Check each line of the material below for "computer" and copy those where it appears.

Material for this exercise section start

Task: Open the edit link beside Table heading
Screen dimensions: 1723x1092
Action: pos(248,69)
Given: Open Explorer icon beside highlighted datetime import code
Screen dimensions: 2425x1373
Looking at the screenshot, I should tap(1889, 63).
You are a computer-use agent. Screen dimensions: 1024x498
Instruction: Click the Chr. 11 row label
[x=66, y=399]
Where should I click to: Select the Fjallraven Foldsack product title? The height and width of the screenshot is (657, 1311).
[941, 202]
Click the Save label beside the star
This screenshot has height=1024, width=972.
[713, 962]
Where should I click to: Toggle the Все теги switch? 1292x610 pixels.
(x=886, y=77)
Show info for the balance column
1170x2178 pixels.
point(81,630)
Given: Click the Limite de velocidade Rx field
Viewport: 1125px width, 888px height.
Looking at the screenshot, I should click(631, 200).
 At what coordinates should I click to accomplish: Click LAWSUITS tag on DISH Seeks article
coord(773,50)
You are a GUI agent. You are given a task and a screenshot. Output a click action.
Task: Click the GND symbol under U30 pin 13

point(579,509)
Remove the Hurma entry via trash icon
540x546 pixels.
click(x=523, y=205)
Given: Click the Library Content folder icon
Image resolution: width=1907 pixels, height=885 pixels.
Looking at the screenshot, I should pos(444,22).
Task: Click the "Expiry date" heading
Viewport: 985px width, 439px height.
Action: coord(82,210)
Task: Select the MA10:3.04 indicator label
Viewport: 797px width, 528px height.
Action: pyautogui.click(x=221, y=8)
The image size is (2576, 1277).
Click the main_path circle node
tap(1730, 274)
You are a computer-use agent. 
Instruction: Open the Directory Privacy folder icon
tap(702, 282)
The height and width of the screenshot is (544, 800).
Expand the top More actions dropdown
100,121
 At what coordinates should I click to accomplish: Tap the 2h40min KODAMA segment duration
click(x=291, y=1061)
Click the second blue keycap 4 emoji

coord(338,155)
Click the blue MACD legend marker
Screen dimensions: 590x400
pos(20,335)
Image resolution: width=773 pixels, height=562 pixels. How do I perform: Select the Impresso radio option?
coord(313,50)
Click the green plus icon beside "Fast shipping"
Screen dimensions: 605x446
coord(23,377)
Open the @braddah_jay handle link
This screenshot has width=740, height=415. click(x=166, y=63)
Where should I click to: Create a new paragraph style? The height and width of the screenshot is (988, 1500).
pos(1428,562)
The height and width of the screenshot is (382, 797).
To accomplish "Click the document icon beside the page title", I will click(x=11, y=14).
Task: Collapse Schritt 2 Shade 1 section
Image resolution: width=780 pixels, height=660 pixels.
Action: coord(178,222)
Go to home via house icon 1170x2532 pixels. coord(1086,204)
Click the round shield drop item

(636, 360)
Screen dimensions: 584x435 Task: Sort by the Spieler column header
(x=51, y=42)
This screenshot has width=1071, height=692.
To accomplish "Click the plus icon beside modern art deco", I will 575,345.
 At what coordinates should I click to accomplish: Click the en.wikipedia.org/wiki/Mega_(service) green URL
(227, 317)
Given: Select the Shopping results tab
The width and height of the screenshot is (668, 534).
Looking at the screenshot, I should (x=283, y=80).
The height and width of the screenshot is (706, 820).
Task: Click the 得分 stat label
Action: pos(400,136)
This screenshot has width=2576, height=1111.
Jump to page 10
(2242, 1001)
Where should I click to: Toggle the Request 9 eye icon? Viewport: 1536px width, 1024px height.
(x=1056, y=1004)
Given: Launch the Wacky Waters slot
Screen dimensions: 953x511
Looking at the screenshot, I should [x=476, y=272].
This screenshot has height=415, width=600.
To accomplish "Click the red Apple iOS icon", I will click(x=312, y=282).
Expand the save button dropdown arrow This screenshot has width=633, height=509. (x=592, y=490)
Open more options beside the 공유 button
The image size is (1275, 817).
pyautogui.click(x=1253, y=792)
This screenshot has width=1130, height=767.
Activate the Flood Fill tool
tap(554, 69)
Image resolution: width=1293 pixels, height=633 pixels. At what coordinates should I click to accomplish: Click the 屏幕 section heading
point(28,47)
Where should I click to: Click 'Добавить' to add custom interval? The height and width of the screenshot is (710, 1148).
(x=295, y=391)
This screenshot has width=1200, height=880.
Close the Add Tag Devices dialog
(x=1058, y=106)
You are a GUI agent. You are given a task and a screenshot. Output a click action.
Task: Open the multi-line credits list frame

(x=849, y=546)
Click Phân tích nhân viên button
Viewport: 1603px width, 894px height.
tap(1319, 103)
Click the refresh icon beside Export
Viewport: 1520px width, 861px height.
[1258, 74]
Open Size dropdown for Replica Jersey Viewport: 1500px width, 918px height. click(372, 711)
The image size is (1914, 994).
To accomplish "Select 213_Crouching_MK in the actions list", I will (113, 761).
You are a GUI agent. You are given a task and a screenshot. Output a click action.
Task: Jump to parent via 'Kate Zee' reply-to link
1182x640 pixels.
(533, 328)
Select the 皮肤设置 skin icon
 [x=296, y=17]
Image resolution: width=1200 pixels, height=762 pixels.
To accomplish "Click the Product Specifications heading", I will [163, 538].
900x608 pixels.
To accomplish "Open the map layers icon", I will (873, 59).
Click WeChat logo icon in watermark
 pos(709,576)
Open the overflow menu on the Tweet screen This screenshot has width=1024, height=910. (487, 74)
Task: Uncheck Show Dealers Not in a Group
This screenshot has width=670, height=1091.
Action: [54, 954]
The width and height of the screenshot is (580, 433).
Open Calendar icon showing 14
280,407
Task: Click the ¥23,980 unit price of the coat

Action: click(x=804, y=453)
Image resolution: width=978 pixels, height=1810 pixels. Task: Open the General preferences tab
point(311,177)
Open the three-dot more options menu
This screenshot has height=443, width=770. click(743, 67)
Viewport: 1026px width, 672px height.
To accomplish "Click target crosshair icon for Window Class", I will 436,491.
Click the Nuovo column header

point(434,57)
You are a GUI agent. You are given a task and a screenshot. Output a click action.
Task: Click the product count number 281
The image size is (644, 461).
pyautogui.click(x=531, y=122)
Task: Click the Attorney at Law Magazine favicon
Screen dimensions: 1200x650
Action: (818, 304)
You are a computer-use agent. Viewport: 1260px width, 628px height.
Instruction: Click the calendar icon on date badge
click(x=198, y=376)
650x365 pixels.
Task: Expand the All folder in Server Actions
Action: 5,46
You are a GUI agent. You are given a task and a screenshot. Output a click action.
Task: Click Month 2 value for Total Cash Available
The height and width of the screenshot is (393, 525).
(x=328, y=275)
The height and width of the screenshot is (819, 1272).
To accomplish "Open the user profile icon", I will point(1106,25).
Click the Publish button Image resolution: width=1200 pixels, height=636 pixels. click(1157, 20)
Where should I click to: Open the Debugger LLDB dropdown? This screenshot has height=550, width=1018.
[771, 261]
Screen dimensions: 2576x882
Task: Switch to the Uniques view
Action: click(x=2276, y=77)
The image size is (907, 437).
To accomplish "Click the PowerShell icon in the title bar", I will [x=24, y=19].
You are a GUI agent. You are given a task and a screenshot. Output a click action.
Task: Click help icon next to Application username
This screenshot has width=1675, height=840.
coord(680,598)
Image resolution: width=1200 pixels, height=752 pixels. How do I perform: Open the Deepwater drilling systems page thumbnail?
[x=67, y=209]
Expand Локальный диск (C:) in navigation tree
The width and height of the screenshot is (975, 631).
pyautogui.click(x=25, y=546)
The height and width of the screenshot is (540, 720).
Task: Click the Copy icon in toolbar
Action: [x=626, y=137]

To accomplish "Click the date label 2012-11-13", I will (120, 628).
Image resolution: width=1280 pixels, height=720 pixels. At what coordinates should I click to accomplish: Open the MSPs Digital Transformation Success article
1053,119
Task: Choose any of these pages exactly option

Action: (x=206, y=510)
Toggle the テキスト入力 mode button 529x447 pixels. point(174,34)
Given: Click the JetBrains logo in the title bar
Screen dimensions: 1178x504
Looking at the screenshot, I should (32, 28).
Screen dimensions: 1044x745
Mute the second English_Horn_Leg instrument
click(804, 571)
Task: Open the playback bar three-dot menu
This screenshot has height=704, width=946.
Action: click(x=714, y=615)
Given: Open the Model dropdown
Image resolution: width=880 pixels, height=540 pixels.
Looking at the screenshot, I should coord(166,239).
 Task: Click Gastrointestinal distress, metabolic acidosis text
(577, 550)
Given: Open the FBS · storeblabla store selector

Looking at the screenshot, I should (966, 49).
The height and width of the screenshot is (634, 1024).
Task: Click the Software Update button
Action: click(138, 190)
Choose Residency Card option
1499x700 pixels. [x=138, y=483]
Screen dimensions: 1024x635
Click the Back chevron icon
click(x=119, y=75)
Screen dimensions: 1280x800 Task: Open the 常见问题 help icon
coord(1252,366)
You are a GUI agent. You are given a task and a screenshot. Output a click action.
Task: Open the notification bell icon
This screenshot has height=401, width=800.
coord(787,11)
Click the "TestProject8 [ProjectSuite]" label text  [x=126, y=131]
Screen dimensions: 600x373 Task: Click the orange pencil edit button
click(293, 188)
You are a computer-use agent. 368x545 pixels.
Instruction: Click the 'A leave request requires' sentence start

Material for this exercise section end

- **Output for this exercise**
You are a computer-use agent. Screen dimensions: 1024x498
You are a computer-use agent. 
You are a computer-use agent. Viewport: 1260px width, 628px height.
You are a computer-use agent. 368x545 pixels.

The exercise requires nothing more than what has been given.